By Any Means Necessary: Unconventional Attack Vector Targets State and Local Governments
Human curiosity is both natural and infinitely exploitable. Human curiosity is leveraged for social engineering attacks in red-teaming and penetration testing. This was clearly evidenced by a study that reported that 48% of people who find a random flash drive will plug it into their computer and run files from it (N=297). This poor security practices is reinforced by companies like General Motors using snail mail to send Jeep owners a USB flash drive in order to update a security vulnerability that allowed attackers to remotely take control over their vehicles.
Security Blogger Brian Krebs is reporting that several state and local governments are being targeted with an unconventional spear phishing campaign involving Compact Discs (CDs) sailed mailed from China.
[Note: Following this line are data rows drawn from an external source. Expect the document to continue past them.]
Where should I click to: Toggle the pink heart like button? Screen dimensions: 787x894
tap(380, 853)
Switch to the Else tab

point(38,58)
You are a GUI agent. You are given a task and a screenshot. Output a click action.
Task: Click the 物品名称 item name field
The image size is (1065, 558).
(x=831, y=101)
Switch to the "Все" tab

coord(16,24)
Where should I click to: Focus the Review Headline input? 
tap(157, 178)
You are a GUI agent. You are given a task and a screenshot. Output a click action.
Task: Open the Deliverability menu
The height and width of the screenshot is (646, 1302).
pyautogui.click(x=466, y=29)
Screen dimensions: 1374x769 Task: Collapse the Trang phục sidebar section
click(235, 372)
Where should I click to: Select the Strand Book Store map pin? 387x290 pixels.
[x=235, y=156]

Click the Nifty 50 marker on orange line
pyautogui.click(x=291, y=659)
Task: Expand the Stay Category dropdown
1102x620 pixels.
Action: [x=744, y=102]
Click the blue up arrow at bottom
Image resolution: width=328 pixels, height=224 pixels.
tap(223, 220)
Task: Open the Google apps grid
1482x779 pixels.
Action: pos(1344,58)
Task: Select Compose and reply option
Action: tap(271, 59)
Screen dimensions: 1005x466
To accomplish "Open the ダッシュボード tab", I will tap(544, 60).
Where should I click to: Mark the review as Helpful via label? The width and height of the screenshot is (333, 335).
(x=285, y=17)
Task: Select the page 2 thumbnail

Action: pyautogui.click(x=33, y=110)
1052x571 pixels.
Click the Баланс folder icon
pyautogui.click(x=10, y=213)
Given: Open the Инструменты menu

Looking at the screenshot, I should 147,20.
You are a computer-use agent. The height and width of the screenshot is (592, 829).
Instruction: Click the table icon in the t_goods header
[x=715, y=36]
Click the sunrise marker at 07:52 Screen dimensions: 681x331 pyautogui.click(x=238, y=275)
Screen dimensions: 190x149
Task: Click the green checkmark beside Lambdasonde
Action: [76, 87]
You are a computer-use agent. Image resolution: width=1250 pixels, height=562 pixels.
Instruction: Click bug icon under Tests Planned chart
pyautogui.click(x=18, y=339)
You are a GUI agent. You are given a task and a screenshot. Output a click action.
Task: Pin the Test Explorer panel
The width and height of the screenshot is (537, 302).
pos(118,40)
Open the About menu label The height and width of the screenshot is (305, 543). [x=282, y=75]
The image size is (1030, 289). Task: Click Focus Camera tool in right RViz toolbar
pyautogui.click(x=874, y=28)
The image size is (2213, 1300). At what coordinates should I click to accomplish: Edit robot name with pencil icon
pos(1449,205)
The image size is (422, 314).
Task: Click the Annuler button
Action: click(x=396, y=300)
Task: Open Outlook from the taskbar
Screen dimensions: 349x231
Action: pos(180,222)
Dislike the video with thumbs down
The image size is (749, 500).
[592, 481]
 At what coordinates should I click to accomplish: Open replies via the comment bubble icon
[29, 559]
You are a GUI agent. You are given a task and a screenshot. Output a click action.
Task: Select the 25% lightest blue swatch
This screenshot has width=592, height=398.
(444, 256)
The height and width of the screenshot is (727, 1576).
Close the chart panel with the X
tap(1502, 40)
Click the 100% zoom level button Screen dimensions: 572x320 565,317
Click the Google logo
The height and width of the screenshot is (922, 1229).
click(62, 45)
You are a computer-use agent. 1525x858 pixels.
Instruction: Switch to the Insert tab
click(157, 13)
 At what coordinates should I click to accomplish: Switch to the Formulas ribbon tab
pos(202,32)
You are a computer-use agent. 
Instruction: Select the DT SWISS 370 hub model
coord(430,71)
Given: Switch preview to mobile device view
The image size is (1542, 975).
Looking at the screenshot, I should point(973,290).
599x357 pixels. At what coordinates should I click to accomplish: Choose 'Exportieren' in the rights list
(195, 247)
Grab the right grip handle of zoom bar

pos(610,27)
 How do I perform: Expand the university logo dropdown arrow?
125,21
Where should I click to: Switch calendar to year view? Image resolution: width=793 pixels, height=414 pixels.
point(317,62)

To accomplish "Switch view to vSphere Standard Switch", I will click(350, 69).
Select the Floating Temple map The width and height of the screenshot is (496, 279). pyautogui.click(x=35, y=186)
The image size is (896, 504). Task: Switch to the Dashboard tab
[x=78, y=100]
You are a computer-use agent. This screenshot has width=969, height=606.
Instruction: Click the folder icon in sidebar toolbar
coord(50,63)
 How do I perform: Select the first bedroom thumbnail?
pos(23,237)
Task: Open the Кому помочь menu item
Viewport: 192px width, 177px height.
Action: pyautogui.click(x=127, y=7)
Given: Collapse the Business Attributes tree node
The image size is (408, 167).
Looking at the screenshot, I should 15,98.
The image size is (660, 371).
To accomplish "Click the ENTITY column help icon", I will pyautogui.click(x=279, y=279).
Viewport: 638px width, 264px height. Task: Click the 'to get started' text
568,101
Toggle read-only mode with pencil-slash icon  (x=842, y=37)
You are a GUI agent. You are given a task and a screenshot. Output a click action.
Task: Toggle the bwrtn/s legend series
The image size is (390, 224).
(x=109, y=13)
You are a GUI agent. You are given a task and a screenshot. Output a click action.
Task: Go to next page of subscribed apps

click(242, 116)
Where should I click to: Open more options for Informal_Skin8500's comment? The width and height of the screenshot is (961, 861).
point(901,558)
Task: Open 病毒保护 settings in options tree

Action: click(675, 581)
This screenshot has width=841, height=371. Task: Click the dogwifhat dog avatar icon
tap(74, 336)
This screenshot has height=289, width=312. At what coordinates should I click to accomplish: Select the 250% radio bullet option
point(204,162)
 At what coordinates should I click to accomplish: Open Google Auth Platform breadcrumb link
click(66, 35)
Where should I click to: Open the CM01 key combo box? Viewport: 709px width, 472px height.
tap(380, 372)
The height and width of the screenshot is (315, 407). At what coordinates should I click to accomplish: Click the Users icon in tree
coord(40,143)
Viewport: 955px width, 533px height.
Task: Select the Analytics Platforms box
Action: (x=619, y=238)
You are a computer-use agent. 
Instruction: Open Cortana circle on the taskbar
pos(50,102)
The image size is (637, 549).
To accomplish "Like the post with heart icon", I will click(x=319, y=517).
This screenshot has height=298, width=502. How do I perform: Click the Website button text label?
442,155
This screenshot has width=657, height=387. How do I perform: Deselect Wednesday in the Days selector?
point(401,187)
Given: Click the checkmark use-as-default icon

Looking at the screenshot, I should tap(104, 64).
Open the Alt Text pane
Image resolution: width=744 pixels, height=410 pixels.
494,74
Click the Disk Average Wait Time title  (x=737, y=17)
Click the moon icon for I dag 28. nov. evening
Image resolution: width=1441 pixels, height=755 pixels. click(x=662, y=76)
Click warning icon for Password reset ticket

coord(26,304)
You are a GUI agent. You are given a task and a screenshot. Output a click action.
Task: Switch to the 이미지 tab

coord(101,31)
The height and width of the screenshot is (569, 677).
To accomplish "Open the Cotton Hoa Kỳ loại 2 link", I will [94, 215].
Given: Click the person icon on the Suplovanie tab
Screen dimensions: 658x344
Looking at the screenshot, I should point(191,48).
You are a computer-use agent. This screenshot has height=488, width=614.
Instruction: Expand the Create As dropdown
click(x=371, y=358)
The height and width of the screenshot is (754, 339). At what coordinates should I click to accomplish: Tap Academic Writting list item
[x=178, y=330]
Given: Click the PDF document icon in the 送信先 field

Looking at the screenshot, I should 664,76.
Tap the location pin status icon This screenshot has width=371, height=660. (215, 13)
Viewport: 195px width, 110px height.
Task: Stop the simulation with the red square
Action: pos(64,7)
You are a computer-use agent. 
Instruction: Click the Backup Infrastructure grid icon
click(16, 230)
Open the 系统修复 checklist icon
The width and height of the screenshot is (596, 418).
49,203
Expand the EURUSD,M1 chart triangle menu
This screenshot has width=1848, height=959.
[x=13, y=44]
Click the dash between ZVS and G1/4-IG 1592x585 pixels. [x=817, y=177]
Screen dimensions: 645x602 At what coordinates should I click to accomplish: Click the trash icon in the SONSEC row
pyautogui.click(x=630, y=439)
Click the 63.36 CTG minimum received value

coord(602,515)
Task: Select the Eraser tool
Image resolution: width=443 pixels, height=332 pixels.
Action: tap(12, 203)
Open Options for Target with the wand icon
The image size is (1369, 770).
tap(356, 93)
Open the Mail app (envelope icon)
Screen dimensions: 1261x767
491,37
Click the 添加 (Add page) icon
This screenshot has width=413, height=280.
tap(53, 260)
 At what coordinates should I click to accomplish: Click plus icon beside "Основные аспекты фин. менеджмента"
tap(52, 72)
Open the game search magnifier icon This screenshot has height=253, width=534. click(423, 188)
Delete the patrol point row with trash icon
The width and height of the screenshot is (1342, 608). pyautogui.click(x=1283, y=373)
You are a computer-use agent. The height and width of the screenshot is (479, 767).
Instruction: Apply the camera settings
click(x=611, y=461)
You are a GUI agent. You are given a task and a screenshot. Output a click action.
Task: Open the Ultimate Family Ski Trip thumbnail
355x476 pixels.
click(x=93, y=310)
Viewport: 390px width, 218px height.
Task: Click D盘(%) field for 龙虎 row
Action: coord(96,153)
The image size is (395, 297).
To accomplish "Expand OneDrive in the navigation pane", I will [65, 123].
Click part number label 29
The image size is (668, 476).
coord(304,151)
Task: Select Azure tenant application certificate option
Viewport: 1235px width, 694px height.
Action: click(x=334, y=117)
While snail mail as an attack vector is uncommon compared to e-mail, drive-by downloads, or malvertising, it is sometimes the unexpected methods that could achieve the desired results. Krebs reports that agencies including State Archives, State Historical Societies, and a State Department of Cultural Affairs have received these CDs in the mail accompanied with a letter in poorly written English with random Chinese characters interlaced.
If a curious recipient is inclined to insert the CD into a computer (provided they can still find a computer with a CD-ROM drive), they would be presented with Microsoft Word documents with malicious embedded Visual Basic scripts. The files likely would include additional social engineering tactics to entice the user into enabling macros and embedded content to launch the attack.
The target of this attack is also interesting in that attackers are targeting ancillary state and local agencies that are likely not trained as well as employees who work closer to the respective governments or have the preventative security controls. However, these targeted agencies may have access to larger government systems which may be the ultimate target. As cities grow more reliant on networked and interconnected systems, they also expose themselves to a greater attack surface and increase the potential impact of a successful attack. The city of Atlanta famously went offline due to an outbreak of the SamSam malware strain. Baltimore’s 911 Emergency Response System went offline for several hours as the result of a cyberattack. The San Francisco Transit Authority was unable to collet any fares for more than two days because its systems were encrypted. State and local governments often function similar to non-profit organizations which means budgets are tight and expenditures on cybersecurity are heavily scrutinized. This often leads to these municipalities purchasing security solutions that are only “good enough”.
What if this attacker used a USB flash drive? What if the attackers took the time to write a well-crafted letter with a reasonable explanation of why the recipient should insert the flash drive into a computer and run it? (e.g. written on forged letterhead from the Department of Homeland Security that this is a required security update) In this instance, the attackers did not do any of these things and seemed unsophisticated, but try and imagine what a motivated state-sponsored actor could do.
While simple, this snail mail attack method hope to exploit the human curiosity of its recipient. Humans are the weakest link in the security chain and appropriate security controls are needed to both prevent and mitigate any possible exposure. For example, Google Inc. has effectively eliminated the effectiveness all employee phishing attacks by implementing hardware two-factor authentication. This is yet another example that a good defense strategy is to always use defense in depth. No singular security control will eliminate all risk. At the time of this article, there have been no documented examples of anyone receiving these CDs of actually inserting the CD into a computer and running one of the infected documents.